# Exercise prompt:
Nothing but an exact repetition of the entries should appear in the answer.

== Segment start ==

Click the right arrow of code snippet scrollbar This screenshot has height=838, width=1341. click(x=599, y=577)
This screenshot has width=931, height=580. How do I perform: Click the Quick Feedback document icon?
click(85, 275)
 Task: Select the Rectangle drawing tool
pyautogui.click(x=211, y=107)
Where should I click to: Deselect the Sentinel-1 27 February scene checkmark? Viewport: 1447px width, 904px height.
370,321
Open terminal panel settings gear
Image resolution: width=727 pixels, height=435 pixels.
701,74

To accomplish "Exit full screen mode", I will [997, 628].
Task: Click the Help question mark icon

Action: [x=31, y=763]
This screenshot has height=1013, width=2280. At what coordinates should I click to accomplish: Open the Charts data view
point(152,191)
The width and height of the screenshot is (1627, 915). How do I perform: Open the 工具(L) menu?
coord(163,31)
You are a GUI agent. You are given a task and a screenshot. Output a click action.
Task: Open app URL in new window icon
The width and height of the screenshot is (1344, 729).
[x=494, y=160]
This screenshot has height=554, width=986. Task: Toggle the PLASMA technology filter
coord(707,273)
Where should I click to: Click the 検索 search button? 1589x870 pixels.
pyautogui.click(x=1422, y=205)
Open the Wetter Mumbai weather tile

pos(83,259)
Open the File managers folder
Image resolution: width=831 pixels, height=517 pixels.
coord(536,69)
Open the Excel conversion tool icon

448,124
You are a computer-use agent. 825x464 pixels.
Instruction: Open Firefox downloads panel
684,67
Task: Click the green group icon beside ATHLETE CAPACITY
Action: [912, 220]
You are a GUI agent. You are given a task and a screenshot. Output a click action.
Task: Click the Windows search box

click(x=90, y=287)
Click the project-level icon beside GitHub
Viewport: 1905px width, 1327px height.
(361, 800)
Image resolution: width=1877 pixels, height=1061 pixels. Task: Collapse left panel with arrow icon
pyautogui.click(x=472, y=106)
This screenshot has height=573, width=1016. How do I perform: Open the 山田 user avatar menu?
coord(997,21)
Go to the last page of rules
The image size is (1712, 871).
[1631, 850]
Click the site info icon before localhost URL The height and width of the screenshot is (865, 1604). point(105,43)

== Segment end ==

# Exercise answer:
Click the right arrow of code snippet scrollbar This screenshot has height=838, width=1341. click(x=599, y=577)
This screenshot has width=931, height=580. How do I perform: Click the Quick Feedback document icon?
click(85, 275)
 Task: Select the Rectangle drawing tool
pyautogui.click(x=211, y=107)
Where should I click to: Deselect the Sentinel-1 27 February scene checkmark? Viewport: 1447px width, 904px height.
370,321
Open terminal panel settings gear
Image resolution: width=727 pixels, height=435 pixels.
701,74

To accomplish "Exit full screen mode", I will [997, 628].
Task: Click the Help question mark icon

Action: [x=31, y=763]
This screenshot has height=1013, width=2280. At what coordinates should I click to accomplish: Open the Charts data view
point(152,191)
The width and height of the screenshot is (1627, 915). How do I perform: Open the 工具(L) menu?
coord(163,31)
You are a GUI agent. You are given a task and a screenshot. Output a click action.
Task: Open app URL in new window icon
The width and height of the screenshot is (1344, 729).
[x=494, y=160]
This screenshot has height=554, width=986. Task: Toggle the PLASMA technology filter
coord(707,273)
Where should I click to: Click the 検索 search button? 1589x870 pixels.
pyautogui.click(x=1422, y=205)
Open the Wetter Mumbai weather tile

pos(83,259)
Open the File managers folder
Image resolution: width=831 pixels, height=517 pixels.
coord(536,69)
Open the Excel conversion tool icon

448,124
You are a computer-use agent. 825x464 pixels.
Instruction: Open Firefox downloads panel
684,67
Task: Click the green group icon beside ATHLETE CAPACITY
Action: [912, 220]
You are a GUI agent. You are given a task and a screenshot. Output a click action.
Task: Click the Windows search box

click(x=90, y=287)
Click the project-level icon beside GitHub
Viewport: 1905px width, 1327px height.
(361, 800)
Image resolution: width=1877 pixels, height=1061 pixels. Task: Collapse left panel with arrow icon
pyautogui.click(x=472, y=106)
This screenshot has height=573, width=1016. How do I perform: Open the 山田 user avatar menu?
coord(997,21)
Go to the last page of rules
The image size is (1712, 871).
[1631, 850]
Click the site info icon before localhost URL The height and width of the screenshot is (865, 1604). point(105,43)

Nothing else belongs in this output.